The cameramen were to be commemorated as part of a memorial service on Monday for reporters who died or were killed in the pursuit of news over the past year.

Salama and al-Kumi were both killed in an Israeli airstrike during Operation Pillar of Defense in November 2012. Both were reported to be Hamas operatives by the Palestinian news site Palestinian Information Center at the time of their deaths.

Al-Aqsa TV, which is financed and run by the Hamas terrorist group, according to the U.S. Department of the Treasury, is banned in many Western countries, including the U.S.

Leading Jewish organizations slammed the Newseum’s original decision to honor the Hamas cameramen.

“The Newseum board of directors should be ashamed of themselves for saluting two individuals who were integral to the propaganda machine of the Hamas terrorist organization,” said American Jewish Committee Executive Director David Harris in a statement. “We are astonished that the Newseum did not reconsider its stance after initial concerns were raised.
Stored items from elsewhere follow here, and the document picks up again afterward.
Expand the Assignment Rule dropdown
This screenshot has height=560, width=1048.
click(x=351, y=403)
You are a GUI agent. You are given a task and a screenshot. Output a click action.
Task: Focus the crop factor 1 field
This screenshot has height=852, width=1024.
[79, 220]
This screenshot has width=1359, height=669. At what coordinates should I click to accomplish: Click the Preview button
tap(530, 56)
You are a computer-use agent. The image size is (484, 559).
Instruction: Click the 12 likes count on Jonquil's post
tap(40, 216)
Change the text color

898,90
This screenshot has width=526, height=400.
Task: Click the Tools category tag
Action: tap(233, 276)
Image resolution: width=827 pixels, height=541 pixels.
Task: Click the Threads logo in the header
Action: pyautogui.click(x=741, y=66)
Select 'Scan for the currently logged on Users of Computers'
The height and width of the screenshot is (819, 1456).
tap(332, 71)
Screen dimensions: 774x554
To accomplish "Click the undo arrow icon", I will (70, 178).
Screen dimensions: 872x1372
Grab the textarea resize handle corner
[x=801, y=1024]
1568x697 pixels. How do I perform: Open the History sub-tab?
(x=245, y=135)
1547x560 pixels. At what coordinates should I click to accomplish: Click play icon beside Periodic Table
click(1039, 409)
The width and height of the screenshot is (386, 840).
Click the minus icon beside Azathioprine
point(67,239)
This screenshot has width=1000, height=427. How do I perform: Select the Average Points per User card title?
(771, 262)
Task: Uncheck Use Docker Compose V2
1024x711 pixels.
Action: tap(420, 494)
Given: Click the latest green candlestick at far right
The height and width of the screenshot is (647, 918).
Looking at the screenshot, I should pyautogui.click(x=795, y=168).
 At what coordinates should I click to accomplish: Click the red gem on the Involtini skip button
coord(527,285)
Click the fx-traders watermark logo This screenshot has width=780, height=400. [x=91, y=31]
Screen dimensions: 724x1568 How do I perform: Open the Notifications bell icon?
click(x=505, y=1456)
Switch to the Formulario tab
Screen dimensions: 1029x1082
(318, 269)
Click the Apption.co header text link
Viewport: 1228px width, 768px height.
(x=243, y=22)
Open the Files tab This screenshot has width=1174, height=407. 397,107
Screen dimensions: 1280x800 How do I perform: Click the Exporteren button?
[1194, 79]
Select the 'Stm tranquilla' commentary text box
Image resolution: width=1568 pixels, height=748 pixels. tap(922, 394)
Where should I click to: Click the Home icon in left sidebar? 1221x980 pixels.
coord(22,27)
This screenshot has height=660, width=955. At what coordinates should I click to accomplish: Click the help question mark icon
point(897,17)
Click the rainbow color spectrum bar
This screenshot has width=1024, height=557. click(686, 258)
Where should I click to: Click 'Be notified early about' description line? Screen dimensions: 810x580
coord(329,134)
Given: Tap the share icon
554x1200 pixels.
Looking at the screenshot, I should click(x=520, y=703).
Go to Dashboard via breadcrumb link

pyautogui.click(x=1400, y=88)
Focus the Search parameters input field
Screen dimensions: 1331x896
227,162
What are they thinking, seeking to conflate authentic journalists and operatives for a murderous group banned by the U.S. and European Union?”

“It is a dark day when members of a terrorist organization advancing their agenda through murderous violence are honored as part of a tribute to journalists killed in the line of duty,” Anti-Defamation League National Director Abraham Foxman in a statement.

Eric Rozenman, Washington director of the Committee for Accuracy in Middle East Reporting in America, wrote in a Washington Examiner op-ed that Newseum’s choice of honorees would “cast doubt over the Newseum’s role as a custodian of journalistic practice and memory.”

“It appears that no due diligence was done before selecting the terrorism- and dictator-linked individuals,” Rozenman wrote. “Al-Kumi and Salama’s Hamas employers, backed by Iran, seek to impose an Islamic theocracy on the Palestinian Arabs, destroy Israel and annihilate the Jewish people.”